I have much less to say about 2008’s The Incredible Hulk movie than I had to say about 2003’s Hulk, because the film is much less ambitious. It’s a strange thing to say about a superhero movie, but it feels … conservative. Safe.
It’s not a bad film. Apart from making Betty Ross a cipher, a love interest and nothing more, it really doesn’t do anything wrong. It makes a series of competent steps from its premise — that Banner has been living with his condition for five years — to its conclusion. You can’t criticise any of them; but you can’t really get excited about them either.
Here’s an oddity that shows how relatively little the film has going on: if you do an image-search for “hulk 2008”, you get back a set of mostly identical images, all of them resembling the one at the top of this post: the top half of the Hulk, facing the camera, angry.
I think that tells you something about how relatively limited a story the film tells, and how limited a visual vocabulary it uses in doing so.
Perhaps the first mis-step is that, by coming in five years after Banner’s first transformation, The Incredible Hulk misses out on the origin story, which is one of the most compelling elements in Hulk mythology. (This may be because the film is undecided about whether it’s positioning itself as a reboot of the 2003 film or a sequel to it.)

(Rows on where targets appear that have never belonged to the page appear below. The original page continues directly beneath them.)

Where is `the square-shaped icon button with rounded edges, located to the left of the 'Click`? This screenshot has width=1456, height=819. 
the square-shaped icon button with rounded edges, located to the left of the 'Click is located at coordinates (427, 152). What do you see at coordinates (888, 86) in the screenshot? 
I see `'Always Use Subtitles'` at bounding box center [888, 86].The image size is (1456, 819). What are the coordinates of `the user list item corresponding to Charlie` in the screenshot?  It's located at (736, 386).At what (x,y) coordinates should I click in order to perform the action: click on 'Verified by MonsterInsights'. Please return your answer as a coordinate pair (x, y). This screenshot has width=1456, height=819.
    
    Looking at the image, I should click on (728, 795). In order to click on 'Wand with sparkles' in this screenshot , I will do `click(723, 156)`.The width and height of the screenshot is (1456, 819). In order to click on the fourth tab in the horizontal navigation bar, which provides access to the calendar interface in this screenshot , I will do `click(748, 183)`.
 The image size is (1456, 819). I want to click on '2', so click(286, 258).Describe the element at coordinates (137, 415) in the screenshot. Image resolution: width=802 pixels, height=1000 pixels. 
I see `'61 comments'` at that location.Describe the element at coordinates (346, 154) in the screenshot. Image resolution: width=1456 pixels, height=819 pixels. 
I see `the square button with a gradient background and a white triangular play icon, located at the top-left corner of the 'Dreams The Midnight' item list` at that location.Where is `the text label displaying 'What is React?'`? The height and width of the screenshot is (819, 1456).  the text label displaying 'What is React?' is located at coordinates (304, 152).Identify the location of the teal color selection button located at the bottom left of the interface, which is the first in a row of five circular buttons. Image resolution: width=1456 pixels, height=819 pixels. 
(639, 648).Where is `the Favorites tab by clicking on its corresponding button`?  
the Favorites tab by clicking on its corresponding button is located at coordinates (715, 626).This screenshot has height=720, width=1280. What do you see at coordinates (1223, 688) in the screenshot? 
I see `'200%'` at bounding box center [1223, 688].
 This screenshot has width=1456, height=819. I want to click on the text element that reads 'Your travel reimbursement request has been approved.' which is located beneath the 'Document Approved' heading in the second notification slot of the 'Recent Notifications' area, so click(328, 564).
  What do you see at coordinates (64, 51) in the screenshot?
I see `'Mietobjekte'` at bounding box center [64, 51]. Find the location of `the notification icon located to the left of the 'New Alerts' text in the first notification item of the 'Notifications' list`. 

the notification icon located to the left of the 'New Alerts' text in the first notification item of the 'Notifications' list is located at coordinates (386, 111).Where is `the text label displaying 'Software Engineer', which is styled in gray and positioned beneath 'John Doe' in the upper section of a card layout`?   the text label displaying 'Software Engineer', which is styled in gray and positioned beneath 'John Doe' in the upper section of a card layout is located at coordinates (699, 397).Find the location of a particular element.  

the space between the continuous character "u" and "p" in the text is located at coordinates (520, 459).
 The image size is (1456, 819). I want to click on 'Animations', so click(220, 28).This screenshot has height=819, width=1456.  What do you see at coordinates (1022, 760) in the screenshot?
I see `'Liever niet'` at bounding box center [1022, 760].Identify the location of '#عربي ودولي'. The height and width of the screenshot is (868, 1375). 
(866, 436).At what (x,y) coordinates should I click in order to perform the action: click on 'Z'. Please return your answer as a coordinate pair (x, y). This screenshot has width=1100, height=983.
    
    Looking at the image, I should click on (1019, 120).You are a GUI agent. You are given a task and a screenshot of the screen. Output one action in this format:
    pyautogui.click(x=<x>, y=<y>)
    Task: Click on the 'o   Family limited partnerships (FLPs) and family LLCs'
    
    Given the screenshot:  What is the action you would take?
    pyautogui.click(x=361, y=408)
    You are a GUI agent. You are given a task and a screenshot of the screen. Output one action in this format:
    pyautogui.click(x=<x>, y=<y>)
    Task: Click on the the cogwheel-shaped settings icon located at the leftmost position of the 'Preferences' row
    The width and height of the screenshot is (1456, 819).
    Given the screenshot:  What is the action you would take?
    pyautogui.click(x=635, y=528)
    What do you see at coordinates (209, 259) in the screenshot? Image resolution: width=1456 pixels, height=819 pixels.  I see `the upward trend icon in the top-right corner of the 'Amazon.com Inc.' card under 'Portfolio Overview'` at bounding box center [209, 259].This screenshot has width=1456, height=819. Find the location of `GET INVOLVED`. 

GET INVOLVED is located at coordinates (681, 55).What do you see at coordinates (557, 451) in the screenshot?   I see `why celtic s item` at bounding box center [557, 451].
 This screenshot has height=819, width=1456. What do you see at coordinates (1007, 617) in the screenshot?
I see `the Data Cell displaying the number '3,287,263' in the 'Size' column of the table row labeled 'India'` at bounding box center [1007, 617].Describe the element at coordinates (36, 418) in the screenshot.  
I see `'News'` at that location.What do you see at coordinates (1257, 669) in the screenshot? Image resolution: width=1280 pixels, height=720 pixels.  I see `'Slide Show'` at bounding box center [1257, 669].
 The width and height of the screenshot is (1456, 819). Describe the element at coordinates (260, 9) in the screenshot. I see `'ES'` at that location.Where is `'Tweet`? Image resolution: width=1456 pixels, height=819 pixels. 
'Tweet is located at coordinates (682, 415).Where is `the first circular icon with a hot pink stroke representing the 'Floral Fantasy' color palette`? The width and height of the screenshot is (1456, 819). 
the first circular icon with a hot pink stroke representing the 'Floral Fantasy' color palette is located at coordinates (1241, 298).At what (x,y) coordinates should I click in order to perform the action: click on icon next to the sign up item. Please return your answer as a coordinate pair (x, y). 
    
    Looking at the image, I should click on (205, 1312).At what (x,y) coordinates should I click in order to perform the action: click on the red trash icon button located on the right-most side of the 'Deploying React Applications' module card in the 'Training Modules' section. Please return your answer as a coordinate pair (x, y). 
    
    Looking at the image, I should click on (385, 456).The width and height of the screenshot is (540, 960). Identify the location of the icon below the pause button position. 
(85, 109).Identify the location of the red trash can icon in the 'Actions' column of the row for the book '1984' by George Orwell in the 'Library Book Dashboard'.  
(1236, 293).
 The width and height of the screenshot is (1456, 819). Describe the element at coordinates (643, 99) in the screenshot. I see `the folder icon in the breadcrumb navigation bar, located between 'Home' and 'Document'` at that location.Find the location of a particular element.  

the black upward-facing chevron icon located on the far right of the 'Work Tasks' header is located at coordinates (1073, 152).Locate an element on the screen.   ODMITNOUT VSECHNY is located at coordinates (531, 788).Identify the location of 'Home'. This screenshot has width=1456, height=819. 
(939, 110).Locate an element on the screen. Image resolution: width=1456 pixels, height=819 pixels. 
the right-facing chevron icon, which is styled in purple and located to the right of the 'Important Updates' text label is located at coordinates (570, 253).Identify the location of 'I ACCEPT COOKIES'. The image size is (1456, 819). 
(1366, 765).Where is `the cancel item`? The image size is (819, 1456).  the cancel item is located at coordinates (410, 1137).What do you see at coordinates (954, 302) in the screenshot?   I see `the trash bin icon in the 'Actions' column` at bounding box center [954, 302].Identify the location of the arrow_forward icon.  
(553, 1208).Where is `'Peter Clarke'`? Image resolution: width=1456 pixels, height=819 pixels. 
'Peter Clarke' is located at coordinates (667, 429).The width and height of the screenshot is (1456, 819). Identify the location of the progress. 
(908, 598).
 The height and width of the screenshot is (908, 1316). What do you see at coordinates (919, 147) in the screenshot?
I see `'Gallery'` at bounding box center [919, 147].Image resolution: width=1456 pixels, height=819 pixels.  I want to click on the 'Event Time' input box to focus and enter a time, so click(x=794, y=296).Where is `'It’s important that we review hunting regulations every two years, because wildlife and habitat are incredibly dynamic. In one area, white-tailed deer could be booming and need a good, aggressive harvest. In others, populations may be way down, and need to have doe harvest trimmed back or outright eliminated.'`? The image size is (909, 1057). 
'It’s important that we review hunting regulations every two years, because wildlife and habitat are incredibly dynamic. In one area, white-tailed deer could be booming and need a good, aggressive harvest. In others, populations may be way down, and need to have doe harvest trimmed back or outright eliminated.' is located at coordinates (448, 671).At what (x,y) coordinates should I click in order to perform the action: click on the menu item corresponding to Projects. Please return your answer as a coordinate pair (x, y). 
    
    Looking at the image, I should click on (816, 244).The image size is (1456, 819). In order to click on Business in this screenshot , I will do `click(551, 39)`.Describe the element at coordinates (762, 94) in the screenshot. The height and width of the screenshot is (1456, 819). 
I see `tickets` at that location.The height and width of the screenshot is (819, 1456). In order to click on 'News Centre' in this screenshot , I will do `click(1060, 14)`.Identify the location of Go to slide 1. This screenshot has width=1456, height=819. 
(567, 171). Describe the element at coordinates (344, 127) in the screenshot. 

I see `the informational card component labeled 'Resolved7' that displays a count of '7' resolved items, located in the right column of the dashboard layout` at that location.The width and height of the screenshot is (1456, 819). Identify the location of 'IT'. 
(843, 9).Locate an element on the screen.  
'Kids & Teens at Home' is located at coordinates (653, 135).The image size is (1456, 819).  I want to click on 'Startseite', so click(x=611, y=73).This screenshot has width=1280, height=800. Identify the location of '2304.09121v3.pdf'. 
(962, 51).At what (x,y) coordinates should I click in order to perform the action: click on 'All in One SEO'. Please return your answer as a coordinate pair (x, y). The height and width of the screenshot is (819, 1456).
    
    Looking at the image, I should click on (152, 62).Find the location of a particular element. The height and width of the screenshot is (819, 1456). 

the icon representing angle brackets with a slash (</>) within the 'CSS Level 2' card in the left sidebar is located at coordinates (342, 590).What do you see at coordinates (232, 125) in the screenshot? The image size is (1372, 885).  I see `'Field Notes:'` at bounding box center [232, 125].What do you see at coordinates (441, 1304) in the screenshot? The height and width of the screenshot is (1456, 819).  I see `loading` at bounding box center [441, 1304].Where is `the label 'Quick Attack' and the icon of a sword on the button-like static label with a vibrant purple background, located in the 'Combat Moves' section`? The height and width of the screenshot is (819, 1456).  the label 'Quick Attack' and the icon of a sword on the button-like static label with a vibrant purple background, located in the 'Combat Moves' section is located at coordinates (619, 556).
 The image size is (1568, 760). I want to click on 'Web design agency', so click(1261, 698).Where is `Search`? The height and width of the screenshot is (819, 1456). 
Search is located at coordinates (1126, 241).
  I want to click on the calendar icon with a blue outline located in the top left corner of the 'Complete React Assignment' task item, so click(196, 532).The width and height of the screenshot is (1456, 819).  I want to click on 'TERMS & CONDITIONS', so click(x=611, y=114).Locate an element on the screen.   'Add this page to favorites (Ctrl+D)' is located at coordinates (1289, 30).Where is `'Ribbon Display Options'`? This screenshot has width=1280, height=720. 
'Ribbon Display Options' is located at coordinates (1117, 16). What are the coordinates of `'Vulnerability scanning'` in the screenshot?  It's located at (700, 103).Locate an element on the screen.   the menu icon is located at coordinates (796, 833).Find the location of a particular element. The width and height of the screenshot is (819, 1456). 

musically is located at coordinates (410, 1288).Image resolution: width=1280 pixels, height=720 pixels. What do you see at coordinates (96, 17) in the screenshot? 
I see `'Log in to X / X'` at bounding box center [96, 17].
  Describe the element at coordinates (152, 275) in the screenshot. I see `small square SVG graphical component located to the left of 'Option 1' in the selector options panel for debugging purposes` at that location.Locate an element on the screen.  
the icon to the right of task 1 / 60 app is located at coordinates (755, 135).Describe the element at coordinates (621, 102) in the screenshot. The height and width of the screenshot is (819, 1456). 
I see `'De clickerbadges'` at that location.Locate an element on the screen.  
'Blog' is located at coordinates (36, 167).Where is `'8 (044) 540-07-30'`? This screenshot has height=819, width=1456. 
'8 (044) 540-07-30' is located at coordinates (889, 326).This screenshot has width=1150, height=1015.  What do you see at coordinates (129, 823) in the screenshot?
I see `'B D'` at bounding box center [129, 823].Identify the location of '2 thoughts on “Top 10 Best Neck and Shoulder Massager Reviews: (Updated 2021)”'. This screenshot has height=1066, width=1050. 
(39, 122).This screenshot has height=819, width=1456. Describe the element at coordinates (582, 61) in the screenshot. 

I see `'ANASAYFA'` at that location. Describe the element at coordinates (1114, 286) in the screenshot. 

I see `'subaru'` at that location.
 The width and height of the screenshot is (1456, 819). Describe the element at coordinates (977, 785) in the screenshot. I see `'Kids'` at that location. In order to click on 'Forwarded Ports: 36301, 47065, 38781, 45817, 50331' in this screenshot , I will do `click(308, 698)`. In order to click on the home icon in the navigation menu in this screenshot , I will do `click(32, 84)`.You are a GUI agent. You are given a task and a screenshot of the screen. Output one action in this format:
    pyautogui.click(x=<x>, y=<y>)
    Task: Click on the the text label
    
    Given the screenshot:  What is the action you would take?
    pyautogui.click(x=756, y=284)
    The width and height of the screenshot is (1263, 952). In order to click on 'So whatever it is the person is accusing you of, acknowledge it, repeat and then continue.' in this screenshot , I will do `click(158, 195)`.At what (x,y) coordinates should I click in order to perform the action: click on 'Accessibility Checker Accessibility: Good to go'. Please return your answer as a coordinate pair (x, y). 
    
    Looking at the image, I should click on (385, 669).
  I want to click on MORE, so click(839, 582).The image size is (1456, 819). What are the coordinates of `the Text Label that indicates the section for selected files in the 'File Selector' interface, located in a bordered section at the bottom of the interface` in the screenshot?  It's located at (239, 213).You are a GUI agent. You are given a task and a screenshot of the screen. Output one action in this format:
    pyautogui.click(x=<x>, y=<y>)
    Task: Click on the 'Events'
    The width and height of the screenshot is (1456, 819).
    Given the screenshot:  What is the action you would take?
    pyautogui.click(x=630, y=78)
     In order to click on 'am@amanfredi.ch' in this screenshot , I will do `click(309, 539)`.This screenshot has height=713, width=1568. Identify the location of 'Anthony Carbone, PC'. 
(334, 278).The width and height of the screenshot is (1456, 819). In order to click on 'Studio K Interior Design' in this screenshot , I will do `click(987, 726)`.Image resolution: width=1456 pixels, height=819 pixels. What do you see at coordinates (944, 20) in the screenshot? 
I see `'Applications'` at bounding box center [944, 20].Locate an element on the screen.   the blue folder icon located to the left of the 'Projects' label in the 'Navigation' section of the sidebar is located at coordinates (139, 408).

While the Fantastic Four got their powers by the arbitrary action of cosmic rays — an act of God, we might say — the Hulk received his blessing and curse by taking the brunt of a nuclear explosion. That’s an important difference. The Hulk was created by humans, by science gone wrong. That makes him not a freak of nature but a Frankenstein monster — or, as Matt Wedel has argued, the American Godzilla. Banner absorbed the power of the gamma bomb, and it’s this that the Hulk manifests. That’s a powerful story with gut-level resonances, tapping into the fears of a generation. You have to question the judgement of a film that skips right over it. (While Ang Lee’s Hulk made changes to the Hulk’s origin, not really for the better, it did at least have a solid vision for what it was trying to achieve in this respect.)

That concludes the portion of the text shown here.